» PASSAGE TO READ
Winging my way home from a solid week in the South… the longest I’ve been away from San Francisco since coming home from my round-the-world trip in April 2009.
Work was the impetus for this journey — in my day job as a user-interface software engineer I work at a startup in San Francisco with an office in the Atlanta suburbs. For a company of barely a hundred employees we’re remarkably dispersed: in addition to the SF and Atlanta facilities, we have people in Austin, TX; Minneapolis, MN, Washington, DC, and Toronto, Canada. The magic of high-speed connectivity stitches us together some, but occasionally it’s worthwhile to garner some good old-fashioned facetime.
Business travel may seem humdrum, but the opportunity for observation nevertheless abounds. To kick things off I headed to Washington, DC over the weekend, where I now have four different friends from three completely different stages of life (L.A., Chicago, and way back from high school in Montreal) living in the city and surrounds. A couple of them I hadn’t seen in almost (or over) a decade. In a sense, this was a mini re-enactment of the connections I made in my travels — that global spider-web of connections I wrote about in Wander the Rainbow. It’s a commonplace scenario for most professionals in the United States: our circle of friends expands even as many avail themselves of the opportunities and mobility of this continent-sized country. The result: friends scattered all over. It’s sometimes an effort to try and stay in touch with them all, but it’s an effort eminently worthwhile. All those social networking sites help!

» ACTION ITEM
Transcribe the passage on business travel in the South, everything from "Winging my way" down to "in April 2009.".

» PROVIDED RECORDS
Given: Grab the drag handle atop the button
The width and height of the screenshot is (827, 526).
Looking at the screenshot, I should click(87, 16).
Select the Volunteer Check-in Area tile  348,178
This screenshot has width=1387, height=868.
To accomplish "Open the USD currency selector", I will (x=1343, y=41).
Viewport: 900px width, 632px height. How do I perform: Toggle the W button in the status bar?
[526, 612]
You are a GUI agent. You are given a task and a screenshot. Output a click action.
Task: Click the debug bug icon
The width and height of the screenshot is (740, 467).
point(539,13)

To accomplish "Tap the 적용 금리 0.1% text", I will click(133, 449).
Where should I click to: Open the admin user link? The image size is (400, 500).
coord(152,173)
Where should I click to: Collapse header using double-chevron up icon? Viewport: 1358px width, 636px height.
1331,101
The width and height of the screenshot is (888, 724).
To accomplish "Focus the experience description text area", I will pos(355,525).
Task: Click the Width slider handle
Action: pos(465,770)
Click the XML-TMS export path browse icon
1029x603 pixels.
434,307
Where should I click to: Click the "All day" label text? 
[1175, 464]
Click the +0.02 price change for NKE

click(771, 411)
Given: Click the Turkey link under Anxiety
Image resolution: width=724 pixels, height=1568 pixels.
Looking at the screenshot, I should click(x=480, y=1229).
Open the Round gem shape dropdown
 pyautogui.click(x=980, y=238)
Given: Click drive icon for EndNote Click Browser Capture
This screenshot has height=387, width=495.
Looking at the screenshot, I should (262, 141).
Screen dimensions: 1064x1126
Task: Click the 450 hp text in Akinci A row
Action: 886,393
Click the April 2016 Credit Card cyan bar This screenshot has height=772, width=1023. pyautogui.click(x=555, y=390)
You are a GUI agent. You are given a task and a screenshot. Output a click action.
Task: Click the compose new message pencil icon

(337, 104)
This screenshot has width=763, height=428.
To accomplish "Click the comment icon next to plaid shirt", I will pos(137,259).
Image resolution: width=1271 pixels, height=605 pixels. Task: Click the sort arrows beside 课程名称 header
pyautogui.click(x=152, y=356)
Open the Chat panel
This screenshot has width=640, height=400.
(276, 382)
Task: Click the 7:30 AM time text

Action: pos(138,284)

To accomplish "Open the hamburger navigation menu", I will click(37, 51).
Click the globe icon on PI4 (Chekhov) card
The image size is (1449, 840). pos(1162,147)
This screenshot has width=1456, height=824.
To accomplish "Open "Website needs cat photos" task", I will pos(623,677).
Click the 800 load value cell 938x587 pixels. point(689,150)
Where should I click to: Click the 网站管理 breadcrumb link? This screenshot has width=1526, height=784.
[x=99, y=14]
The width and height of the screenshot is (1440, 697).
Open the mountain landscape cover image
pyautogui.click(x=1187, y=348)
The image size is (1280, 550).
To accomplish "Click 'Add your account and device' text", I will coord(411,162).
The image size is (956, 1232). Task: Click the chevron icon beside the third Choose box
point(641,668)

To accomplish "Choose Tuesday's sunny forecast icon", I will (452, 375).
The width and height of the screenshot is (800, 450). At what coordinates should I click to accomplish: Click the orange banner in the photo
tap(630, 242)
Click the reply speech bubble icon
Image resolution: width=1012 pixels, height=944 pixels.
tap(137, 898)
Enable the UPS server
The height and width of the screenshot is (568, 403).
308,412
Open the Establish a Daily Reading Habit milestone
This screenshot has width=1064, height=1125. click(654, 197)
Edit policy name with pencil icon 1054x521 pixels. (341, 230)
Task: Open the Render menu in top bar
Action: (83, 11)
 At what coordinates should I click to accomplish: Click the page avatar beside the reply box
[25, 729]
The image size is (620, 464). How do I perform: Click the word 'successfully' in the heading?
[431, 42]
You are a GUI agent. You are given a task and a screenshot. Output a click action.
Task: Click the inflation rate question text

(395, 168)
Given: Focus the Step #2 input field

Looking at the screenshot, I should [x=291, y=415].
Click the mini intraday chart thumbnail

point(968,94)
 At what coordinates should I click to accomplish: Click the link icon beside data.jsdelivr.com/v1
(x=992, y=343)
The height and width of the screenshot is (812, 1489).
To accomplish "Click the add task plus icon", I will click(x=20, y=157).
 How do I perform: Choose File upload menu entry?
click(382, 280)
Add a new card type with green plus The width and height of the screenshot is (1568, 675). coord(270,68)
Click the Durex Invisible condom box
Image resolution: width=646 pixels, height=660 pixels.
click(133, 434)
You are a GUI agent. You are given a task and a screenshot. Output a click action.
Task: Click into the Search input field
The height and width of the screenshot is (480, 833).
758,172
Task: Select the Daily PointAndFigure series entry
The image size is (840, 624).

» WRITTEN RESPONSE
Winging my way home from a solid week in the South… the longest I’ve been away from San Francisco since coming home from my round-the-world trip in April 2009.